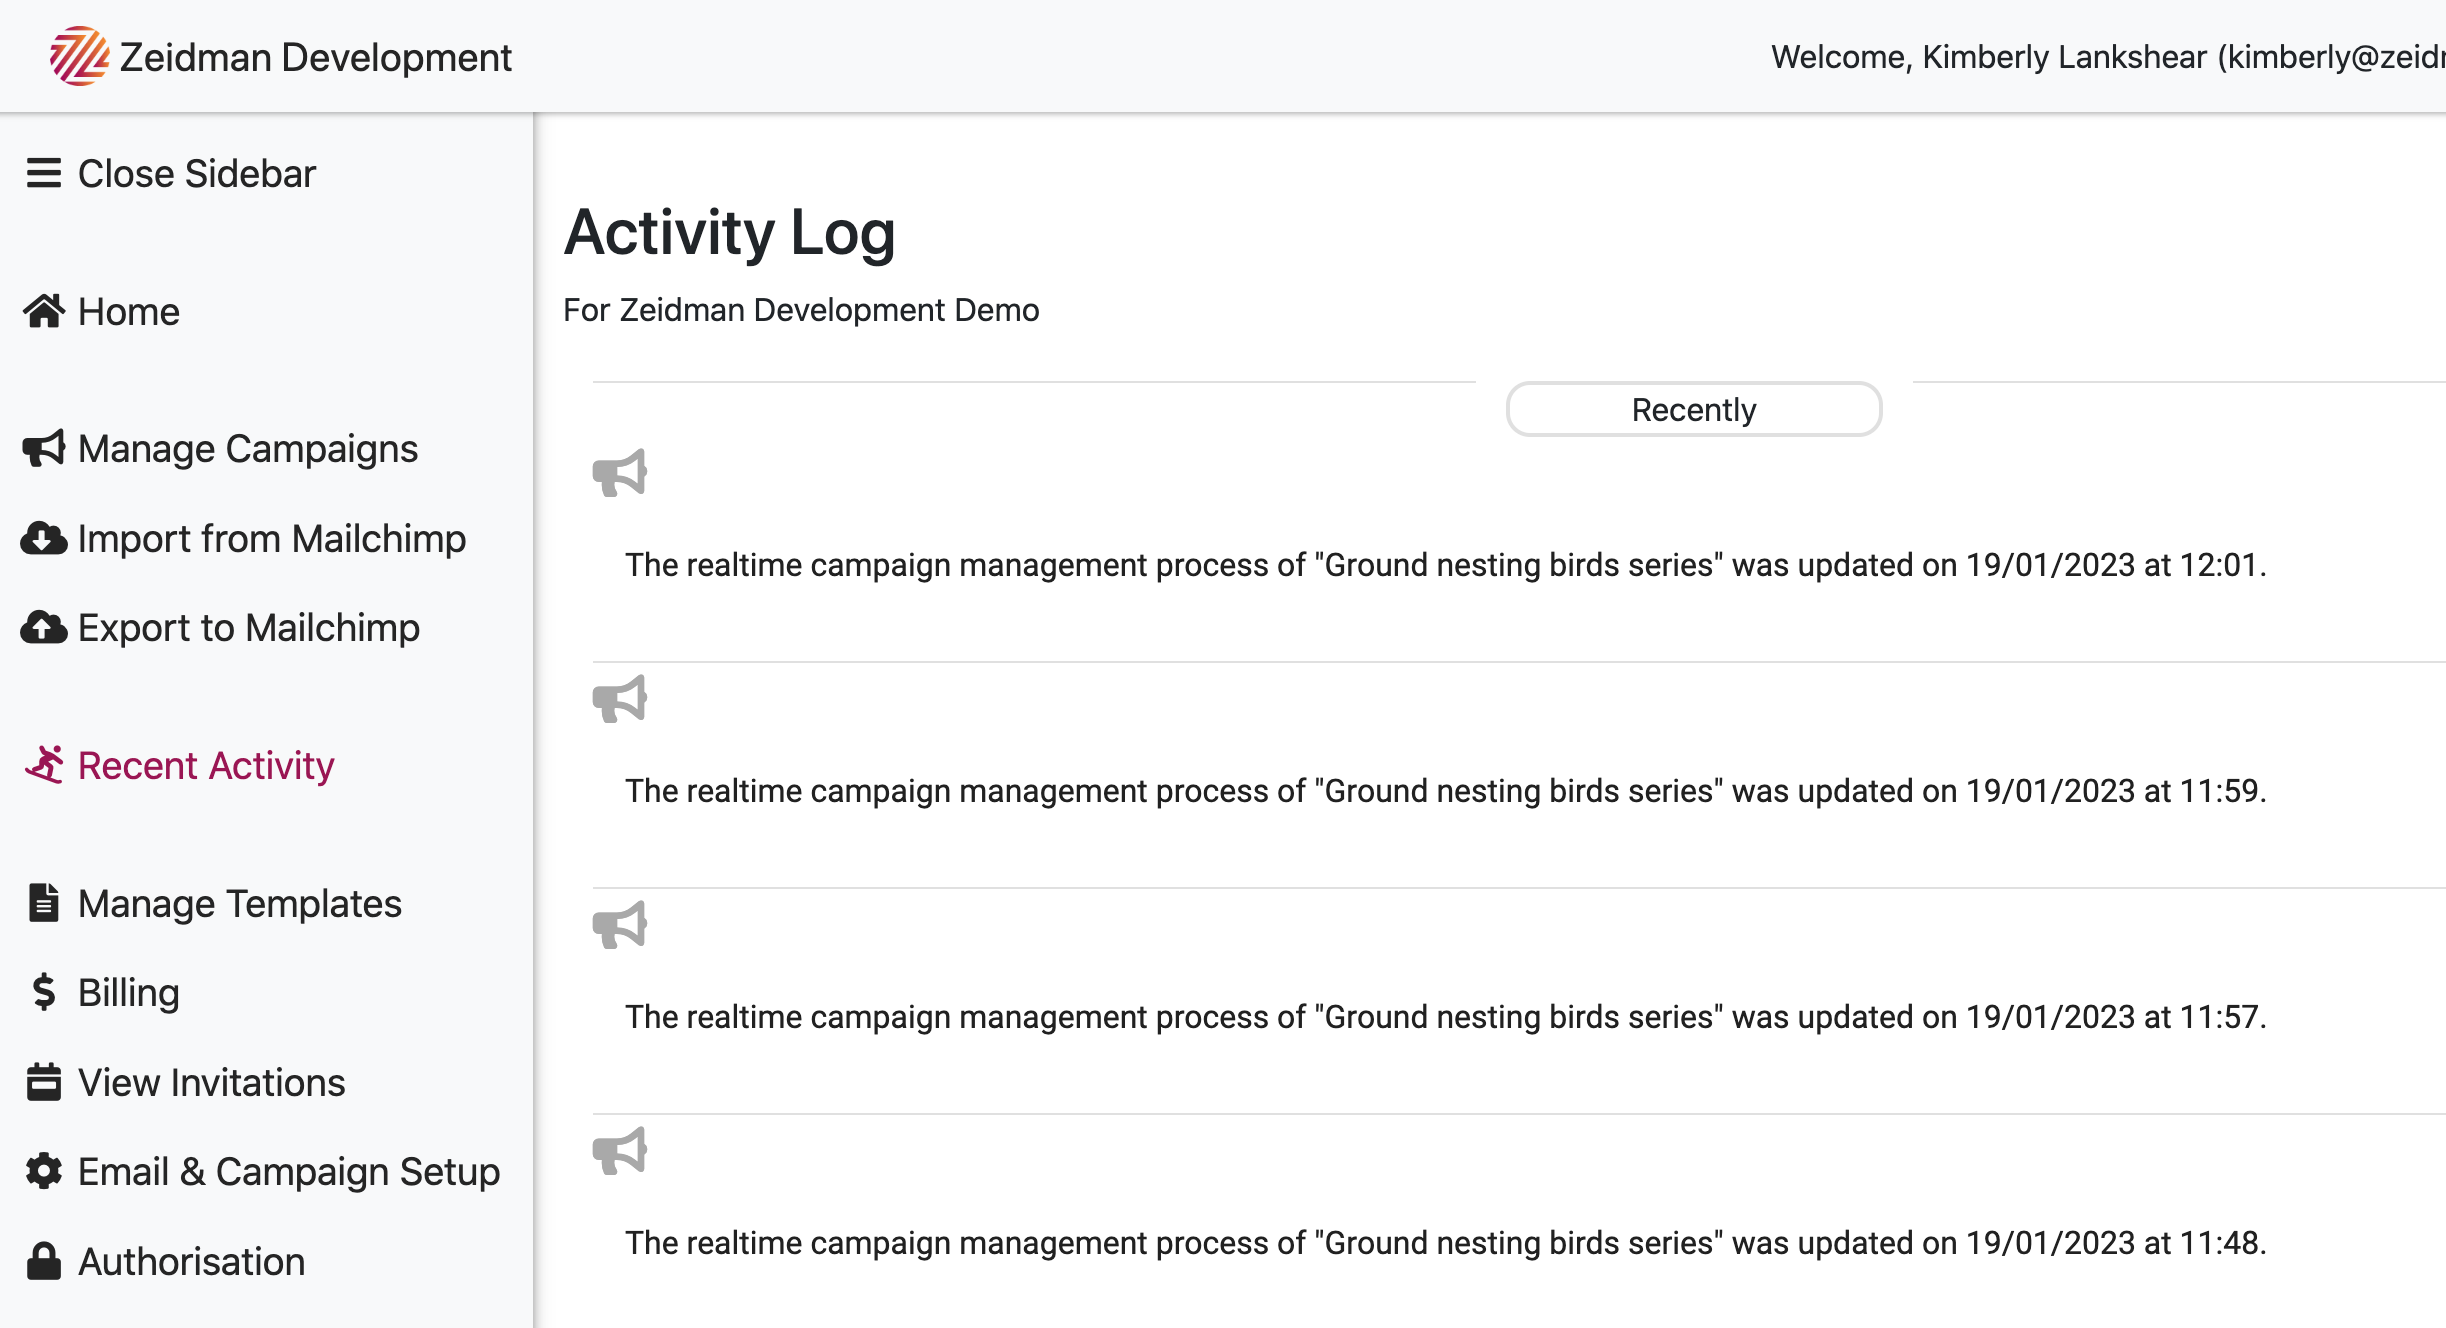This screenshot has height=1328, width=2446.
Task: Click megaphone icon of 12:01 log entry
Action: (620, 473)
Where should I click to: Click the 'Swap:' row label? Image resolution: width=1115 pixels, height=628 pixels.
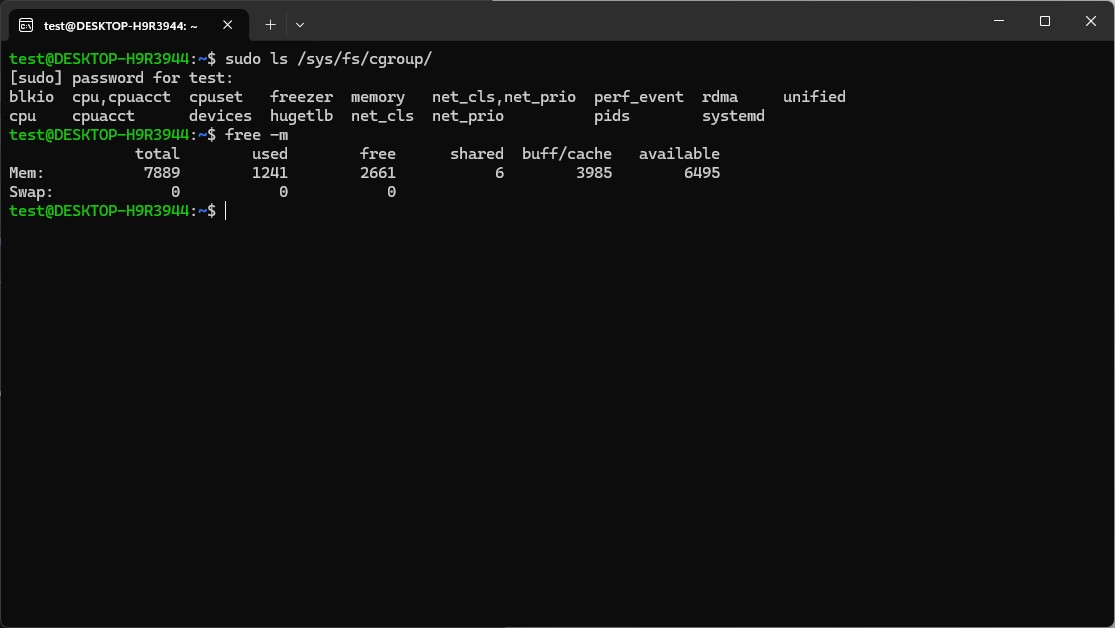click(31, 192)
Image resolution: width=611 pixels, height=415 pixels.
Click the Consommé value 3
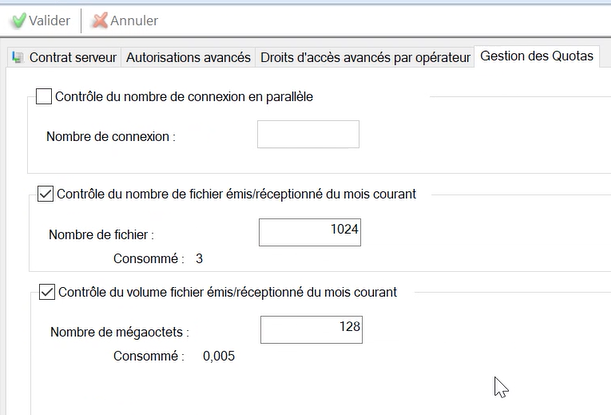200,259
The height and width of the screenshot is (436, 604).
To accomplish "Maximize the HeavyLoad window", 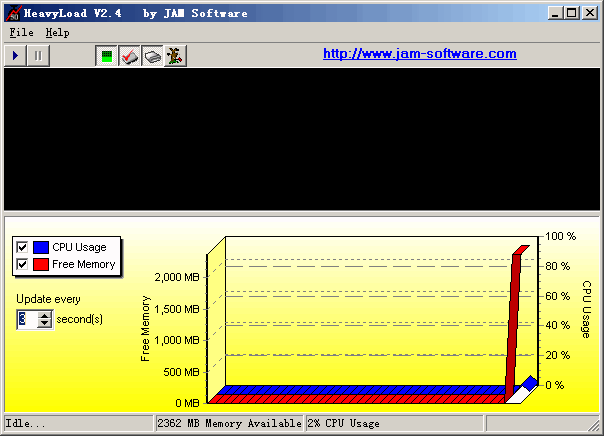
——————————
Exactly as they stand, write the lines from the one holding "The height and" to the end of the material, both ends included. Do not copy the pictures.

**Response to this exercise:**
The height and width of the screenshot is (436, 604).
To accomplish "Maximize the HeavyLoad window", 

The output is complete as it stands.